Cerca

LESIONI LEGAMENTOSE DEL GINOCCHIO

Traumi sportivi o stradali possono portare in alcuni casi al cedimento delle strutture legamentose, che sono deputate al mantenimento dei rapporti ossei e della stabilità dell’articolazione lungo tutto il suo arco di movimento.

—–     SINTOMI     —–

Tipicamente la storia raccontata dal paziente suggerisce un evento acuto a seguito del quale si ha avuto un “cedimento” del ginocchio accompagnato da dolore, tumefazione ed un diverso grado di limitazione funzionale. Se non ci sono lesioni ossee associate, superata la fase acuta dopo qualche settimana  si entra nella fase cronica, ovvero il dolore sarà ridotto/scomparso e rimarrà una sensazione di INSTABILITA’ che il paziente può riferire come cedimento veri e propri oppure come la sensazione di “non fidarsi” del ginocchio.

—–     DIAGNOSI     —–

Nelle fasi acute, a ridosso del trauma oltre ad un esame medico può essere necessaria l’esecuzione di una RADIOGRAFIA per escudere lesioni ossee associate. Nelle fasi croniche durante la visita l’ortopedico eseguirà una serie di test specifici per individuare  il tipo di instabilità e le strutture danneggiate. La diagnosi verrà poi confermata da una RISONANZA MAGNETICA.

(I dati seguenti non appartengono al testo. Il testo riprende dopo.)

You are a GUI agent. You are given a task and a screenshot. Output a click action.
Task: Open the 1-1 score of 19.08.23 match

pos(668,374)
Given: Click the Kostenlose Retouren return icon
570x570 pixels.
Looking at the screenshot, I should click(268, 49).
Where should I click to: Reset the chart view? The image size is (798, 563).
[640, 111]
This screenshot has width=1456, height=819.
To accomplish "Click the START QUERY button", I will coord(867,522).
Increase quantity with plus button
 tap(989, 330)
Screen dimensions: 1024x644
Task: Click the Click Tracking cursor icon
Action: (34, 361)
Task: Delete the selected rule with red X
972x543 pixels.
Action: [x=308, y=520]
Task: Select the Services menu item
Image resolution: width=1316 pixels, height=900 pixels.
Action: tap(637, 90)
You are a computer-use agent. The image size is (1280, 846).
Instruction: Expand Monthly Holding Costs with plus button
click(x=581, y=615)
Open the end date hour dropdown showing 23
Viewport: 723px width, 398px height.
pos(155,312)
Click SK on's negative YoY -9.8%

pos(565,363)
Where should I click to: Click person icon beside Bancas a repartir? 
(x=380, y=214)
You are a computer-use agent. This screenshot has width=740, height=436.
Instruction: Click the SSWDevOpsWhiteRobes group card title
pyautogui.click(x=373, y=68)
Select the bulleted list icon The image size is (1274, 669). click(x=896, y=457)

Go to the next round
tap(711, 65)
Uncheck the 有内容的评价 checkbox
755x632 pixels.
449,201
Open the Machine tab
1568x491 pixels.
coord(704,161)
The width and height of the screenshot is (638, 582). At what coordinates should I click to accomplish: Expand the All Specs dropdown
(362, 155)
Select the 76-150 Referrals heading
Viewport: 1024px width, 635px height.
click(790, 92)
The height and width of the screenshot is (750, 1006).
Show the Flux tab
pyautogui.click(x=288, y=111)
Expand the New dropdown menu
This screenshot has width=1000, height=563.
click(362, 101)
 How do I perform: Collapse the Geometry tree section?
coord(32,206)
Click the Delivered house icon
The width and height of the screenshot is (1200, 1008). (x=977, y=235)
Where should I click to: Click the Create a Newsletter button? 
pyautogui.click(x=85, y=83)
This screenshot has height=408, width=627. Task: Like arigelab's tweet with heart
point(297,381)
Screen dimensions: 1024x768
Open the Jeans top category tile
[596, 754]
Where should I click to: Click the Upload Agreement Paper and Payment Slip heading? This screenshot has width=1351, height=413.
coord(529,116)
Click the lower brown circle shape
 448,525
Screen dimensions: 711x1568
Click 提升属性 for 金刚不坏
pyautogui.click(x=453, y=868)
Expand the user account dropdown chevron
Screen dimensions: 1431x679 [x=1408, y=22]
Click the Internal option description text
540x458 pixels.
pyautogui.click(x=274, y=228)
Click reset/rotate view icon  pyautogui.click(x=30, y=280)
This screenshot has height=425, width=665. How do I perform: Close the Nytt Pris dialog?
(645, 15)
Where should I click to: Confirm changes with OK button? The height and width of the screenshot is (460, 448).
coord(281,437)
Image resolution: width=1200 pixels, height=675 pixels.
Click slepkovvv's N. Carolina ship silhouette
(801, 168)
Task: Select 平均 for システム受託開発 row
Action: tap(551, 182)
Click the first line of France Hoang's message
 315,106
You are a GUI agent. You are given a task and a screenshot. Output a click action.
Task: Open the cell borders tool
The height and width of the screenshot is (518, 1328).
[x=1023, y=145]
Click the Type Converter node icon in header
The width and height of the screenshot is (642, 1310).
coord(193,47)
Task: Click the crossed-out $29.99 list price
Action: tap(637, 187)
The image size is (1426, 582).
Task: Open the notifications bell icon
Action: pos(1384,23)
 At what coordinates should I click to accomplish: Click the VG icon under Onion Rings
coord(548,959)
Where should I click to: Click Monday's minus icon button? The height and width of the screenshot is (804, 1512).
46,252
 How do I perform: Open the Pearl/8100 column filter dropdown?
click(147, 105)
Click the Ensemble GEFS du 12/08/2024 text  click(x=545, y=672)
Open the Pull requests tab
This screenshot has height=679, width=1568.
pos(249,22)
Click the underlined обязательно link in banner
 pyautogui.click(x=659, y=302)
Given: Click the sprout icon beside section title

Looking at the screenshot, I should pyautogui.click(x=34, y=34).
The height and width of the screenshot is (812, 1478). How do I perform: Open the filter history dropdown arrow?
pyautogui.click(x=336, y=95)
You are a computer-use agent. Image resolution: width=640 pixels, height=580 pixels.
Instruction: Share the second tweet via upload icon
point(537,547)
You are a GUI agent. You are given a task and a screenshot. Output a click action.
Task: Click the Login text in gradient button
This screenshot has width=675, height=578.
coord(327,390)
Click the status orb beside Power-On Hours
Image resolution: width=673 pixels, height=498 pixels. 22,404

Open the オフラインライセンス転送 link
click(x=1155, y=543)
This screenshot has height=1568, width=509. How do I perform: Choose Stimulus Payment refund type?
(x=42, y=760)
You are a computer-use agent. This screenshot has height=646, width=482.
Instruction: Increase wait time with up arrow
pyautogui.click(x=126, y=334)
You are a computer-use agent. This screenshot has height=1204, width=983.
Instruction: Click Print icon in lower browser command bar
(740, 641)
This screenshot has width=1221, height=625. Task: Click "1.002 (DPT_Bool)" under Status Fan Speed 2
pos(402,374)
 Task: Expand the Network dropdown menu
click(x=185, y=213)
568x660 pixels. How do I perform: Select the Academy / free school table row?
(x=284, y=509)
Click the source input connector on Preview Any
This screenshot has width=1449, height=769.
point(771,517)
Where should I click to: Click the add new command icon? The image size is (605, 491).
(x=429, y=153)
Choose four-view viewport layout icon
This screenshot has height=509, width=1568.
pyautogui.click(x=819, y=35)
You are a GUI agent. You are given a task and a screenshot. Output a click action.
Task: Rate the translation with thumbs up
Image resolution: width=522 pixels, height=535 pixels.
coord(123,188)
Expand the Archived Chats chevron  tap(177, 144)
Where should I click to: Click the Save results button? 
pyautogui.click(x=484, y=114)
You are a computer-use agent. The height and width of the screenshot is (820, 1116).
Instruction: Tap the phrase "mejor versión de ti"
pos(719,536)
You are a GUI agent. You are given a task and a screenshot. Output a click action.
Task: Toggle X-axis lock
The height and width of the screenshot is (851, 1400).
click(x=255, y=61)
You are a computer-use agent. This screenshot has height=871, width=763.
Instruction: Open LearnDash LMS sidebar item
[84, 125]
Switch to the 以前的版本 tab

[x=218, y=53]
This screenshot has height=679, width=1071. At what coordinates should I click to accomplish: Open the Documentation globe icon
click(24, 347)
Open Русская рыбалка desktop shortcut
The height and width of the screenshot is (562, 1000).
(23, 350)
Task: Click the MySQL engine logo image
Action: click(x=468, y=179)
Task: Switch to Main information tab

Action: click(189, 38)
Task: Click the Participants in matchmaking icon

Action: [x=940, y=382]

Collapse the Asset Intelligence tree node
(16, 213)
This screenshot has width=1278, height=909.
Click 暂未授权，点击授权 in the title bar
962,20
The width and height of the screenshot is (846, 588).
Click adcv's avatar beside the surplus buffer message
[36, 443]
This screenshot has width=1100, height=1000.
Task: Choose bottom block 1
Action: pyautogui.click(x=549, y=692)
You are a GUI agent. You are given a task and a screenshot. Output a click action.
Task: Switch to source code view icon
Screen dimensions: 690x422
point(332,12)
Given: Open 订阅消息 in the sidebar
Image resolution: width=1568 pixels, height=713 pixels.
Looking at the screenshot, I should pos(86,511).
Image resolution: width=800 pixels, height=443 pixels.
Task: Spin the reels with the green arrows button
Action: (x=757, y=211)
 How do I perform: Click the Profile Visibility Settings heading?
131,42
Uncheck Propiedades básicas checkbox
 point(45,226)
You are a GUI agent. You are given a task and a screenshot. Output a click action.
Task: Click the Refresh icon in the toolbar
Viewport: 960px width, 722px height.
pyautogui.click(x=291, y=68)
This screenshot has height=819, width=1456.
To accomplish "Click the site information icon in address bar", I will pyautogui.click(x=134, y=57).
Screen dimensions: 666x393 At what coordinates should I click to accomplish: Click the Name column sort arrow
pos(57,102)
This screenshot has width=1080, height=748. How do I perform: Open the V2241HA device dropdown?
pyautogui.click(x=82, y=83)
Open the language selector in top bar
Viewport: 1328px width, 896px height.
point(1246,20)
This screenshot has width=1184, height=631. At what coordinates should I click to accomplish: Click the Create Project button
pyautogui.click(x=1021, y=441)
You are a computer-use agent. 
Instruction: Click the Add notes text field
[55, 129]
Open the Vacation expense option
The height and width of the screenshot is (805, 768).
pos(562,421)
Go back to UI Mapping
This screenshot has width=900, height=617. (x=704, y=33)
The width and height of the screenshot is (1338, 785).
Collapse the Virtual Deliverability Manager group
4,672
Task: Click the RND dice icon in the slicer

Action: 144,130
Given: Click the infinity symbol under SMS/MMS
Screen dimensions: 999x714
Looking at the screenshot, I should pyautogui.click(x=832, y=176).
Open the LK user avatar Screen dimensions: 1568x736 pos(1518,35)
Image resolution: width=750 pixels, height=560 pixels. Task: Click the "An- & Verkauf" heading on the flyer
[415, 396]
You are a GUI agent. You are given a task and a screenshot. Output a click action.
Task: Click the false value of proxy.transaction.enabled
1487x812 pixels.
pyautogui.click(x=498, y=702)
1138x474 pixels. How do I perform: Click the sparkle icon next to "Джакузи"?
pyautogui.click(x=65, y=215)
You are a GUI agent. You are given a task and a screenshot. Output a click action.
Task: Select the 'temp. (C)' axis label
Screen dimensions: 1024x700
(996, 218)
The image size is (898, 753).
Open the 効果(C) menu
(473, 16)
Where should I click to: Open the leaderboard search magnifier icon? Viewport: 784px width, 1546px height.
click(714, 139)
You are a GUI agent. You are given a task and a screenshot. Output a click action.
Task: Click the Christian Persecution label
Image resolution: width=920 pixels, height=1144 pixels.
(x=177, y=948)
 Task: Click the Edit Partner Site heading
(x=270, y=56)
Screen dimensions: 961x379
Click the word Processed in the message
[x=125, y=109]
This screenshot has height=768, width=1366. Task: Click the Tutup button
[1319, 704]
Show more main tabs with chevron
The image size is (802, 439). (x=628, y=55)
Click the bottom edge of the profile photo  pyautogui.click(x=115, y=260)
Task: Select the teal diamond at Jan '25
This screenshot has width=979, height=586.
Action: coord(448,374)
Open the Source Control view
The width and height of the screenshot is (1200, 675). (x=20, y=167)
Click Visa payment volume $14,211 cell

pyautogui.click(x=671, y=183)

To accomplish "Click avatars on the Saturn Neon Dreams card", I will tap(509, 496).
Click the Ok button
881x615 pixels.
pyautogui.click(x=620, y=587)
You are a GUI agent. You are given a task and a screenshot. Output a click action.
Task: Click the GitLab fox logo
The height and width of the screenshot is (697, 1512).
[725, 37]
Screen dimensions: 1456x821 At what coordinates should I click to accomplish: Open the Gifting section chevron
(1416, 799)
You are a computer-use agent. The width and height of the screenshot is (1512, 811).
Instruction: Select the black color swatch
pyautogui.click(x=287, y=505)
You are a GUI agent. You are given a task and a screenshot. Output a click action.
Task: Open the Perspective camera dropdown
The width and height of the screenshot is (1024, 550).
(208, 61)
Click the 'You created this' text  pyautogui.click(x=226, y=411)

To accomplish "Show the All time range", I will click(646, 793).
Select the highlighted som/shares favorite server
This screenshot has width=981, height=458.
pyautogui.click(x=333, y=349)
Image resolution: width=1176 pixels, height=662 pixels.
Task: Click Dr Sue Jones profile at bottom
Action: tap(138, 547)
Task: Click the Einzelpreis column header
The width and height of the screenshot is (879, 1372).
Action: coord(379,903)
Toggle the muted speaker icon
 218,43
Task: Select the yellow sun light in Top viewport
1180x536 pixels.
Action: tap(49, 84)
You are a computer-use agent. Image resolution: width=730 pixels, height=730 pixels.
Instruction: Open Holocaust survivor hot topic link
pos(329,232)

Schermata 2016-09-04 alle 20.21.18 Schermata 2016-09-04 alle 20.21.52

Nell’immagine RMN di sinistra possiamo vedere come il Legamento Crociato Anteriore sia ben visibile come una banda nera diretta obliquamente verso l’alto e verso destra. Posteriormente ad esso si può notare una seconda banda nera a direzione “incrociata” ovvero diretta obliquamente verso l’alto ed anteriormente: questo è il Legamento Crociato Posteriore.  Nell’ immagine di RMN di destra invece possiamo notare il Crociato Posteriore ma la completa assenza del Crociato Anteriore, segno di una sua rottura. La parte visibile in bianco indica un versamento articolare espressione di una lesione acuta.

—–     TERAPIA     —–

Dipende dal tipo e dal grado di instabilità e può andare da una rieducazione funzionale fisioterapica associata o meno a terapie fisiche decongestionanti, all’utilizzo di tutori fino alla ricostruzione chirurgica (artroscopica nella grande maggioranza dei casi) delle strutture capsulo-legamentose danneggiate.